At the selection meetings I've been to, the questions are usually asked: are you bankrupt or otherwise disbarred from being a candidate? And is there anything in your private life which could embarrass the party if disclosed?
Leaving the first one aside - bankers who retire at 28 to get into politics are probably not bankrupt - I assume the Lib Dems asked David Laws this question at his first selection.
The same question also needs to be re-asked with even more urgency on entering government. The press are after all much more interested in the financial (and sexual) affairs of Ministers than of humble opposition spokespeople.
I can't imagine Nick Clegg didn't have this conversation with David Laws and every other soon-to-be Lib Dem Minister in early May. It would have been staggeringly remiss not to have done so, and Clegg's a shrewd enough politician to know what's required.

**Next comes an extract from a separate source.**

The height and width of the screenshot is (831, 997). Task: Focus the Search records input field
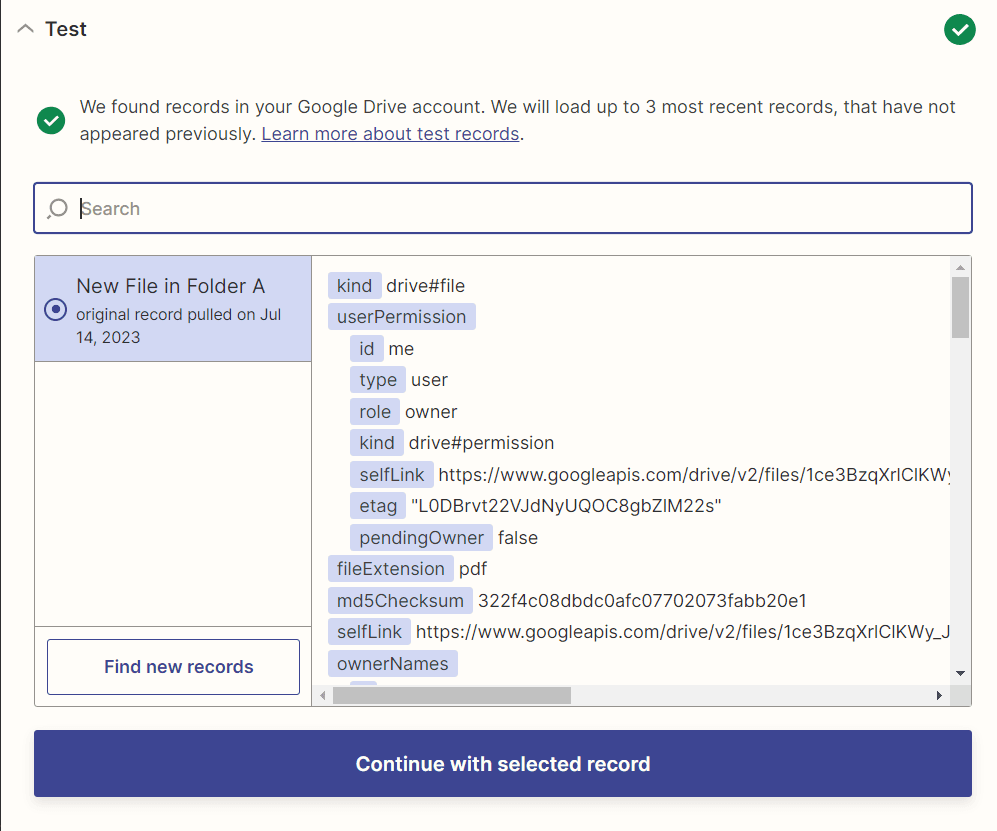pos(520,208)
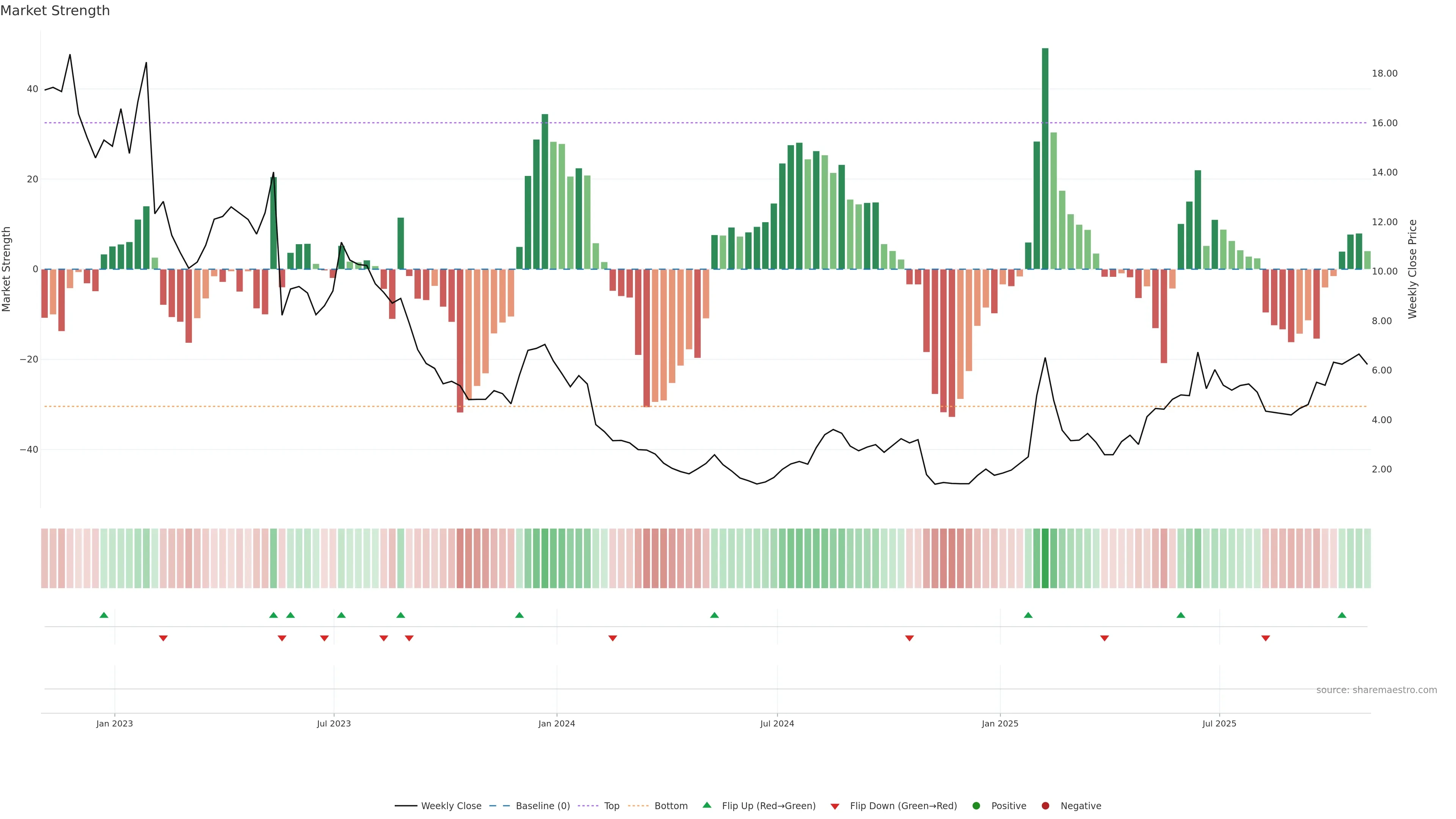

It's a fairly safe assumption that Nick Clegg already knew about Laws' boyfriend at the start of this month, and that he (rightly) concluded that Laws not being frank about his sexuality would put him at risk of being outed, but that such a story would be a one-day wonder only of interest to the homophobic right.
Presumably, though, Laws cannot have told Clegg about the financial arrangement, and his idea that it wasn't against the rules because he and his partner didn't share a social life or a bank account.
It's not even very bright for someone supposedly so clever. If you're using expenses to pay your partner's mortgage in an explicit breach of the rules, you might have expected to get away with it even five years ago. But Laws knew the Telegraph had everything it needed to take him down, and presumably still didn't think he should be honest with his boss.
If my speculation's right about roughly what questions were asked and what answers were given, Clegg would have had every right to be furious over this weekend just passed.